Muchas veces nos acostamos las tres juntas, y entonces más valientes, osábamos mirar hacia la ventana, donde veíamos balancearse en un viejo pino, el suave fantasma de la luna. Abrazadas nos quedábamos dormidas.
Frente a mi incensario, sigo recordando. Las brasas se han extinguido. Brutalmente el viento deshace la última figurita que formó para mi regocijo el humo perfumado.
FIN
Teresa Wilms Montt. Fue una escritora chilena de principios del siglo XX, considerada una precursora del feminismo y el anarquismo. Su vida fue una aventura llena de rebeldía, pasión y tragedia.
Nació en Viña del Mar el 8 de septiembre de 1893, en el seno de una familia aristocrática y conservadora. Desde niña mostró su talento para las letras y los idiomas, así como su inconformismo con las normas sociales de su época.
A los 17 años se casó con Gustavo Balmaceda Valdés, un funcionario público con quien tuvo dos hijas, Elisa y Sylvia. Sin embargo, su matrimonio fue un infierno debido a los celos y el alcoholismo de su esposo, que la maltrataba física y psicológicamente.
En 1912 se trasladó con su familia a Iquique, donde entró en contacto con el movimiento sindical y feminista, y publicó sus primeros poemas en periódicos locales. Allí también conoció a varios escritores, entre ellos Víctor Domingo Silva, con quien inició una relación amorosa que escandalizó a la sociedad.
En 1915, su esposo la internó por la fuerza en un convento de monjas en La Serena, acusándola de adulterio e intentando quitarle la custodia de sus hijas. Teresa sufrió un profundo aislamiento y depresión en el claustro, donde escribió su Diario íntimo, una obra confesional y desgarradora.
Gracias a la ayuda de su amigo Vicente Huidobro, logró escapar del convento y huir a Buenos Aires, donde se integró al círculo literario de la ciudad. Allí publicó sus primeros libros: Inquietudes sentimentales (1917), Los tres cantos (1917) y Anuarí (1918).

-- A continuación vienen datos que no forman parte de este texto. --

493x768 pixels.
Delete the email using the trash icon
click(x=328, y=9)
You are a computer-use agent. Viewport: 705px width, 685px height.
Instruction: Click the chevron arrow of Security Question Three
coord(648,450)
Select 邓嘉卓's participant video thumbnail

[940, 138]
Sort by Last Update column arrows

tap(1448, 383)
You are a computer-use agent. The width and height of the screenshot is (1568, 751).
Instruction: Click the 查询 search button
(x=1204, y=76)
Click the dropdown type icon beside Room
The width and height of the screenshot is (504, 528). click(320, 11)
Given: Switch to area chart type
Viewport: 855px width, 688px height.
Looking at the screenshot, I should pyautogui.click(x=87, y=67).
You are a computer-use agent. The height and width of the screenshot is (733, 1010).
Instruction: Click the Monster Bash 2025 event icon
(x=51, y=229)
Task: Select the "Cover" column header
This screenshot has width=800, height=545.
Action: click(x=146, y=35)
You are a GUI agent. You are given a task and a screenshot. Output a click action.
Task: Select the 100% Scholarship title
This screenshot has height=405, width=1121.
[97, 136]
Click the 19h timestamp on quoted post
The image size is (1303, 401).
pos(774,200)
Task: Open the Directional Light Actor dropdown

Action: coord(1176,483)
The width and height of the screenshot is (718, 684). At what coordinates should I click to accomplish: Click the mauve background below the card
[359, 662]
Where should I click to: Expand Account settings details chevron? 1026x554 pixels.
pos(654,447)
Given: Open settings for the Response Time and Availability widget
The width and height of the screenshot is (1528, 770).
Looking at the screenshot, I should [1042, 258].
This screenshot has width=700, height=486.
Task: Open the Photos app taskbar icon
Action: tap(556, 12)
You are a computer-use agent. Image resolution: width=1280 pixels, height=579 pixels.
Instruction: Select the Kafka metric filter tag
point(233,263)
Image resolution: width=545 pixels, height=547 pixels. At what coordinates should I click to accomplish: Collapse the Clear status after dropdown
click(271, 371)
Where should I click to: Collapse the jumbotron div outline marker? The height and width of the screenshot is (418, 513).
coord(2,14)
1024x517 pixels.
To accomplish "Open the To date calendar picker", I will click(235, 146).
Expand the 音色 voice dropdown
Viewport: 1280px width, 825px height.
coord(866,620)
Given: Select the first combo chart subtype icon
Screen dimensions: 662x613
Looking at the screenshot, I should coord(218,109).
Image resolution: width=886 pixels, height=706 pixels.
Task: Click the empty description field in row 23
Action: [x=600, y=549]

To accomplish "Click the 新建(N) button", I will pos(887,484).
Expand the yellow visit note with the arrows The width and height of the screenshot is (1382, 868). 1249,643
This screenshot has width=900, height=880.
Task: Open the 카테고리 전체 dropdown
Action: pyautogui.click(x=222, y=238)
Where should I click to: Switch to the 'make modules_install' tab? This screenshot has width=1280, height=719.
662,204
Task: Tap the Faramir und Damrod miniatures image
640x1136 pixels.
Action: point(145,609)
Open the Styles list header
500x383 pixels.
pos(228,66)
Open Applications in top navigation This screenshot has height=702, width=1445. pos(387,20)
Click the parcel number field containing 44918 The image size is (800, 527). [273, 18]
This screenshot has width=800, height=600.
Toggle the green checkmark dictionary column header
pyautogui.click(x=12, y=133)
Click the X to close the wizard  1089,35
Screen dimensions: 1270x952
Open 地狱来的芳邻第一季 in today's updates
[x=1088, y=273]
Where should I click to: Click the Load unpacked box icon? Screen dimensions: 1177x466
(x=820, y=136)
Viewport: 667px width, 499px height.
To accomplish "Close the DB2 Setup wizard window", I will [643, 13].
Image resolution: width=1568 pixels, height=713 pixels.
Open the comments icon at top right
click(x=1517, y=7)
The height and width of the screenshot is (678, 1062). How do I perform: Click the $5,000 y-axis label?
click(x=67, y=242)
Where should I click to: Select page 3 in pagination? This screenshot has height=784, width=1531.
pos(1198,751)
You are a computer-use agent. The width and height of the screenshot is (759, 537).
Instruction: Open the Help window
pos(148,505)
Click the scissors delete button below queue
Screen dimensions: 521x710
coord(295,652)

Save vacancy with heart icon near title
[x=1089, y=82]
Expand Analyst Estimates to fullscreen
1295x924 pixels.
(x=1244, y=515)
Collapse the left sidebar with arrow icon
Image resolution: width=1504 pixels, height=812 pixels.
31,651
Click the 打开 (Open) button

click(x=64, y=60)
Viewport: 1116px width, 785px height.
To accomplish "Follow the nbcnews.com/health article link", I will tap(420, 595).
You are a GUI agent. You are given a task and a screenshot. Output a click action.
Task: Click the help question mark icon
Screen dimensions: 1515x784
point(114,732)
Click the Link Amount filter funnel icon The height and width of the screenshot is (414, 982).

En 1918 viajó a Nueva York con la intención de ser enfermera voluntaria en la Primera Guerra Mundial, pero fue detenida y deportada por sospechas de espionaje alemán. Luego se instaló en Madrid, donde conoció a importantes figuras de las letras hispanas, como Ramón Gómez de la Serna, Enrique Gómez Carrillo y Ramón María del Valle-Inclán.
En España publicó sus obras más maduras: Cuentos para los que duermen con media almohada (1919), Lo que no se ha dicho (1920) y En la quietud del mármol (1921). Su estilo se caracterizó por una mezcla de lirismo, ironía y crítica social, con influencias del creacionismo y el modernismo.
Su vida estuvo marcada por el sufrimiento, la soledad y el exilio. Nunca pudo volver a ver a sus hijas ni a su país natal. Tampoco encontró la felicidad en sus numerosos amores, que terminaron en decepciones o abandonos.
El 24 de diciembre de 1921 se suicidó en París, ingiriendo una sobredosis de Veronal. Tenía solo 28 años. Su cuerpo fue enterrado en el cementerio Père-Lachaise. Su obra quedó olvidada por décadas, hasta que fue rescatada por estudiosos e investigadores que reconocieron su valor literario e histórico.